Each line from the one containing "The height and width of the screenshot is (588, 663)." through the last line of the records is to be repeated exactly, with all pictures left out.
:: RECORDED DATA
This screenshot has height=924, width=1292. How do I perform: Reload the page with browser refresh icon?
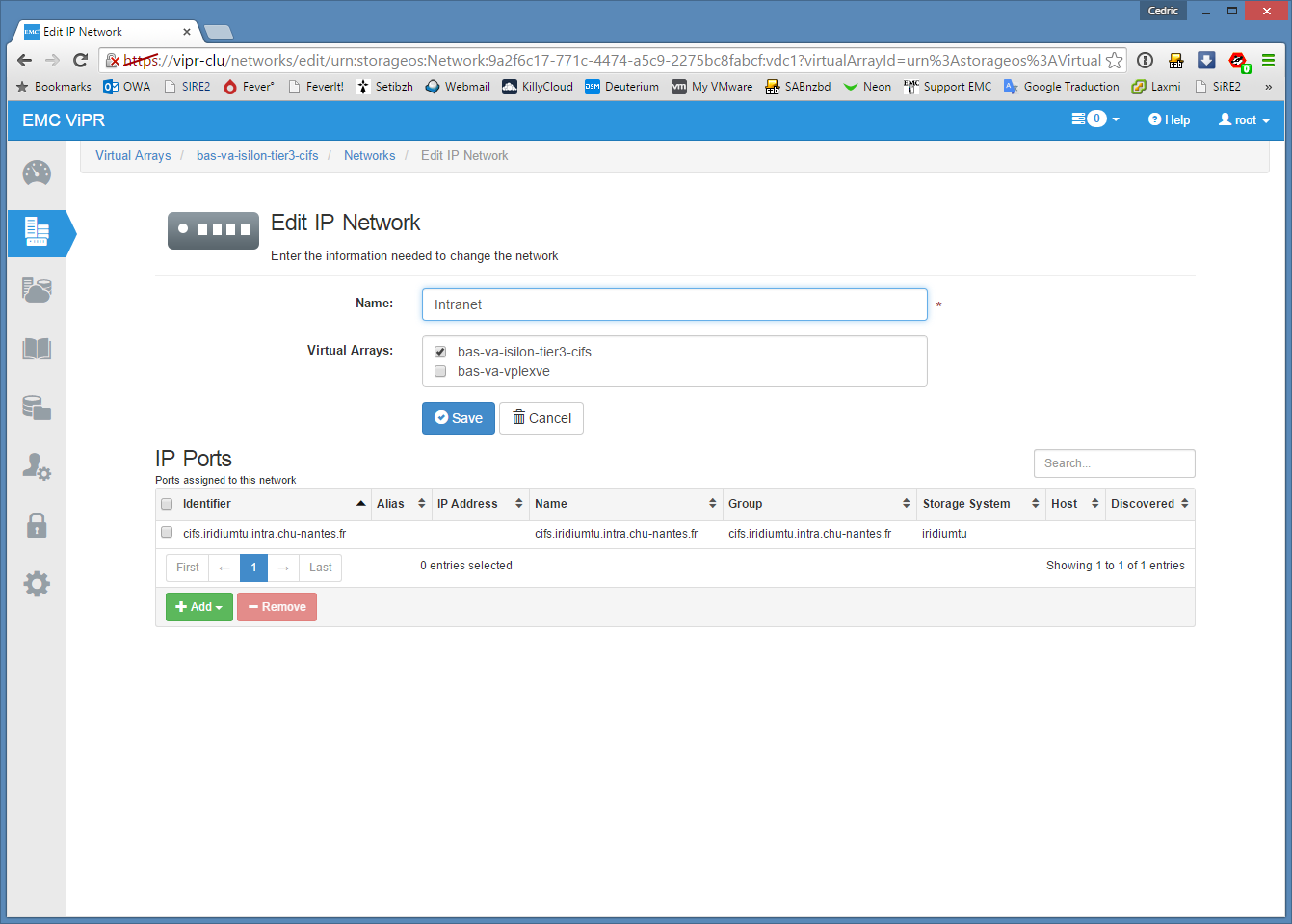point(81,61)
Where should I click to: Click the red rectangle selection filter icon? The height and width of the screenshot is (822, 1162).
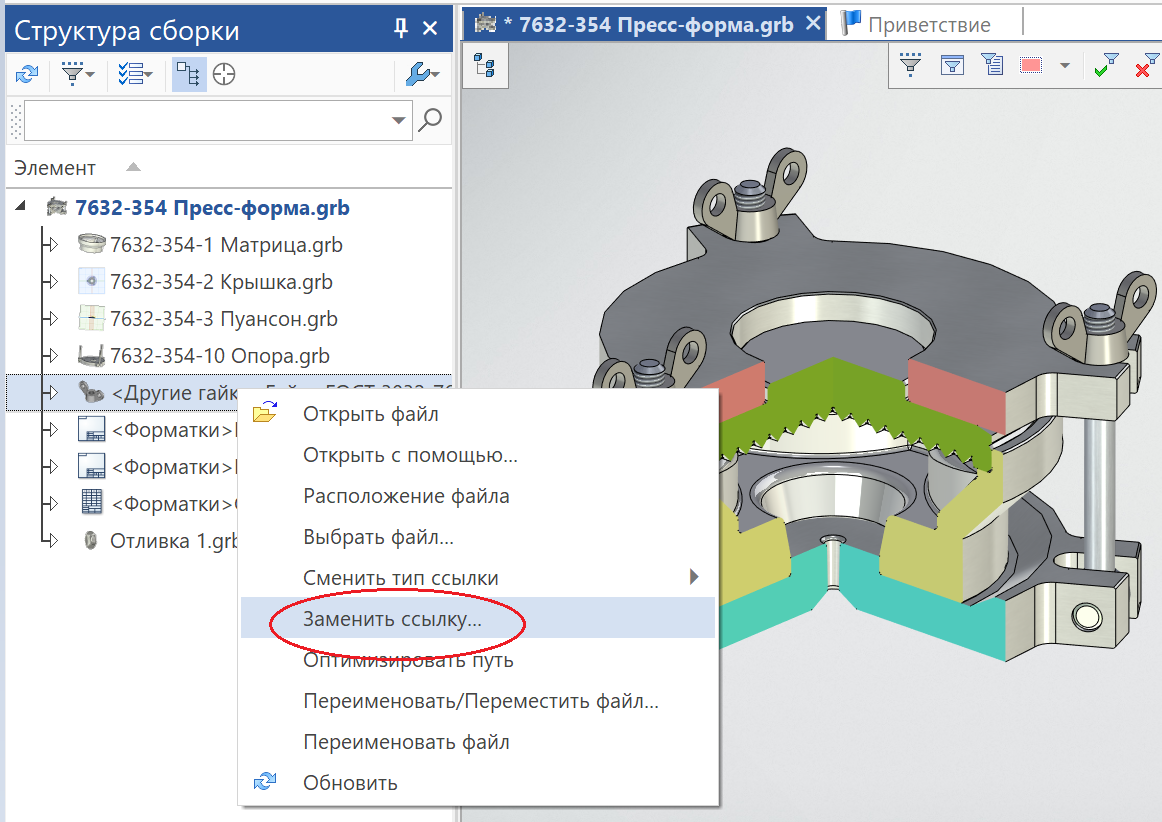coord(1031,65)
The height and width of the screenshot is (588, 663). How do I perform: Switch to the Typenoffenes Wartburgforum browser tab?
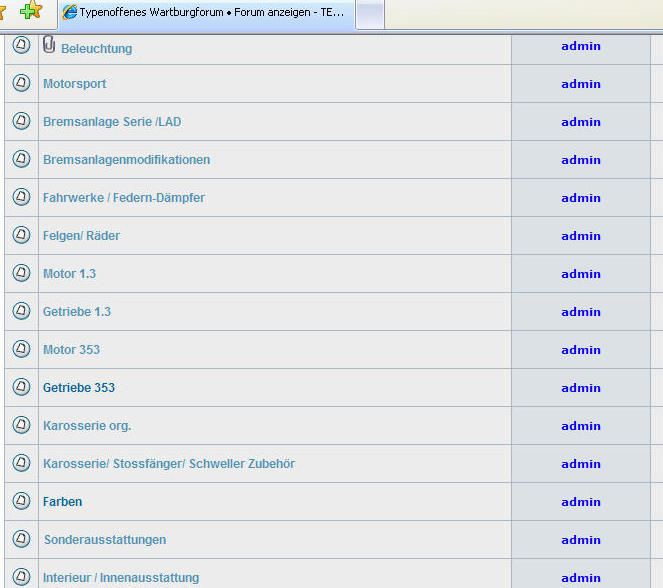pyautogui.click(x=205, y=12)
::::
FINISHED TASK.
The height and width of the screenshot is (588, 663). How do I perform: Switch to the Typenoffenes Wartburgforum browser tab?
pyautogui.click(x=205, y=12)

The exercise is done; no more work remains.